ENUNCIADO 1 ->
Traduza para o inglês a seguinte frase do texto sobre o filme: "Aclamado pela crítica e sucesso absoluto da Netflix, filme foi visto por mais de 160 milhões de pessoas em 190 países".
* * * * *
Aclamado pela crítica e sucesso absoluto da Netflix, filme foi visto por mais de 160 milhões de pessoas em 190 países Exposure Labs / Netflix

Aclamado pela crítica e sucesso absoluto da Netflix, filme foi visto por mais de 160 milhões de pessoas em 190 países

Uma mistura de ficção e documentário, “O Dilema das Redes”, de Jeff Orlowski provocou um verdadeiro frenesi quando foi lançado, em 2020. Dirigido por Jeff Orlowski, a proposta do longa-metragem é revelar a conspiração por trás das redes sociais, uma intricada ferramenta de espionagem e manipulação na qual nós mesmos nos inscrevemos, nos permitimos e consentimos, através dos termos de uso, para sermos espionados e manipulados.
* * * * *
ENUNCIADO 2 ->
Reescreva os registros do início até a linha que contém "What do you see at coordinates (872, 554)", incluindo essa linha, trocando "Identify the location of" por "Find the position of" e mantendo todo o resto igual.

REGISTROS LISTADOS ->
* * * * *
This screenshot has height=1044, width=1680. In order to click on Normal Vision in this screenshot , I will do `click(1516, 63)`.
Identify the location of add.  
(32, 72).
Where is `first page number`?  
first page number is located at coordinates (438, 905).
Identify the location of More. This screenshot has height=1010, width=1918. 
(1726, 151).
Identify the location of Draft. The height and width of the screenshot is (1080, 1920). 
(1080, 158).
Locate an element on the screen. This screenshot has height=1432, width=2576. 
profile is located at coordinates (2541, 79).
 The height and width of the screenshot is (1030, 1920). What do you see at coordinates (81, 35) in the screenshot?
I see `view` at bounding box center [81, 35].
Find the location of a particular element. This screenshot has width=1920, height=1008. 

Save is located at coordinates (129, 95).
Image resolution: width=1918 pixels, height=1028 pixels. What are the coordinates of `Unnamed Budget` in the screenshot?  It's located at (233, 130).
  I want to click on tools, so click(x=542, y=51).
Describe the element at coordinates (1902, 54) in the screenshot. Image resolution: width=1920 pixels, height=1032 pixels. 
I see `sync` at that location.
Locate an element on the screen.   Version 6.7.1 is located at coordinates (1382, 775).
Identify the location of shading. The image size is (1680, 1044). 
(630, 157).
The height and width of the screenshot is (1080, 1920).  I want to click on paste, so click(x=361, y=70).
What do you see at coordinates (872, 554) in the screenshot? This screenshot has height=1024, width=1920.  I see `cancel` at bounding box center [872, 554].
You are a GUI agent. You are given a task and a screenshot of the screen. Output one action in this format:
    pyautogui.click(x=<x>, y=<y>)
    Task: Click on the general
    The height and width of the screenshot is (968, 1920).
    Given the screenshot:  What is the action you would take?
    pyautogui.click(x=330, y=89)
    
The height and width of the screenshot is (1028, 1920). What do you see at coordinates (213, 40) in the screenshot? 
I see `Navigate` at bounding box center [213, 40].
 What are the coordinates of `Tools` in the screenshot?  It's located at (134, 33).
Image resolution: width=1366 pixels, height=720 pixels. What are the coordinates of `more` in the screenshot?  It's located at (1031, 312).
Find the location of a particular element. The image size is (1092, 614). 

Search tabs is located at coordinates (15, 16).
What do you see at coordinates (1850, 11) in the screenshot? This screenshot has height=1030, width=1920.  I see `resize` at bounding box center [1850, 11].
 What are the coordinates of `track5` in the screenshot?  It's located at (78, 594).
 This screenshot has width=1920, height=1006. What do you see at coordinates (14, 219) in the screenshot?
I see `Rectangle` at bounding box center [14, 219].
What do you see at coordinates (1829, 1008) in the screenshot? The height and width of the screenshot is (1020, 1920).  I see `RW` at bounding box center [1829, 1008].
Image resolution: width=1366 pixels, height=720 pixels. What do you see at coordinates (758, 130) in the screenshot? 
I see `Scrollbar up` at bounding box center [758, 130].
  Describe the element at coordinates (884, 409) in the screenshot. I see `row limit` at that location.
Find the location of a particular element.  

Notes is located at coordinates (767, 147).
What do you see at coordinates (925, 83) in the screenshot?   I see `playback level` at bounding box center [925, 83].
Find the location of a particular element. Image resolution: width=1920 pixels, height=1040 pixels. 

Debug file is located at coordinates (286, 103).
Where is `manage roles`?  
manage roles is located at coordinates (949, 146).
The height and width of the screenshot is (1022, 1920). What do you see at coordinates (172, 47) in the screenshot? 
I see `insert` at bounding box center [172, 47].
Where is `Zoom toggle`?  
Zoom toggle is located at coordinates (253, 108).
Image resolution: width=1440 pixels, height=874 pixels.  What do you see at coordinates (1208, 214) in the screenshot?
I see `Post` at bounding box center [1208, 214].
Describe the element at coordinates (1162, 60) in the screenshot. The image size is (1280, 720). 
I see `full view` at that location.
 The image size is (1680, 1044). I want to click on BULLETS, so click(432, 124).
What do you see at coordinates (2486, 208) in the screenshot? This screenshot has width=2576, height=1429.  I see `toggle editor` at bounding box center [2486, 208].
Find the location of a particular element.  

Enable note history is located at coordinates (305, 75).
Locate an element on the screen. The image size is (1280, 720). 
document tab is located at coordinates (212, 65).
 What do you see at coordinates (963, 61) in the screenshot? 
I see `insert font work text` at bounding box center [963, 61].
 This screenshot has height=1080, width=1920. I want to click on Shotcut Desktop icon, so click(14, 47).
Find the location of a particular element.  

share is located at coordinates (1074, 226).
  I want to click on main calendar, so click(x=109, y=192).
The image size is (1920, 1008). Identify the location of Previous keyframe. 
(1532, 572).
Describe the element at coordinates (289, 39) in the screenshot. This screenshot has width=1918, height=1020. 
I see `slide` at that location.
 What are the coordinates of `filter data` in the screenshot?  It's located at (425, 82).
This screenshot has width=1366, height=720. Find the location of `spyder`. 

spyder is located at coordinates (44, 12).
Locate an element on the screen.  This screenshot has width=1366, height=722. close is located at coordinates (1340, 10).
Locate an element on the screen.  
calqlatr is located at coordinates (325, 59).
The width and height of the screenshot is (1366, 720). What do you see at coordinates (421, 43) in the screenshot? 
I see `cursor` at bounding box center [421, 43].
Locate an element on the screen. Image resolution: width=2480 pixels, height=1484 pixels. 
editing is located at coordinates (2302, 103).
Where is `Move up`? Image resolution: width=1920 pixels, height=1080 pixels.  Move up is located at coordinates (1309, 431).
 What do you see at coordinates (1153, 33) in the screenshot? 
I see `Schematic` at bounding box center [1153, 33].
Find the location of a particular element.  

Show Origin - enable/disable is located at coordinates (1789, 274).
* * * * *
RESPOSTA ESPERADA 1 ->
Critically acclaimed and an absolute hit on Netflix, the film was seen by more than 160 million people in 190 countries.

RESPOSTA ESPERADA 2 ->
This screenshot has height=1044, width=1680. In order to click on Normal Vision in this screenshot , I will do `click(1516, 63)`.
Find the position of add.  
(32, 72).
Where is `first page number`?  
first page number is located at coordinates (438, 905).
Find the position of More. This screenshot has height=1010, width=1918. 
(1726, 151).
Find the position of Draft. The height and width of the screenshot is (1080, 1920). 
(1080, 158).
Locate an element on the screen. This screenshot has height=1432, width=2576. 
profile is located at coordinates (2541, 79).
 The height and width of the screenshot is (1030, 1920). What do you see at coordinates (81, 35) in the screenshot?
I see `view` at bounding box center [81, 35].
Find the location of a particular element. This screenshot has width=1920, height=1008. 

Save is located at coordinates (129, 95).
Image resolution: width=1918 pixels, height=1028 pixels. What are the coordinates of `Unnamed Budget` in the screenshot?  It's located at (233, 130).
  I want to click on tools, so click(x=542, y=51).
Describe the element at coordinates (1902, 54) in the screenshot. Image resolution: width=1920 pixels, height=1032 pixels. 
I see `sync` at that location.
Locate an element on the screen.   Version 6.7.1 is located at coordinates (1382, 775).
Find the position of shading. The image size is (1680, 1044). 
(630, 157).
The height and width of the screenshot is (1080, 1920).  I want to click on paste, so click(x=361, y=70).
What do you see at coordinates (872, 554) in the screenshot? This screenshot has height=1024, width=1920.  I see `cancel` at bounding box center [872, 554].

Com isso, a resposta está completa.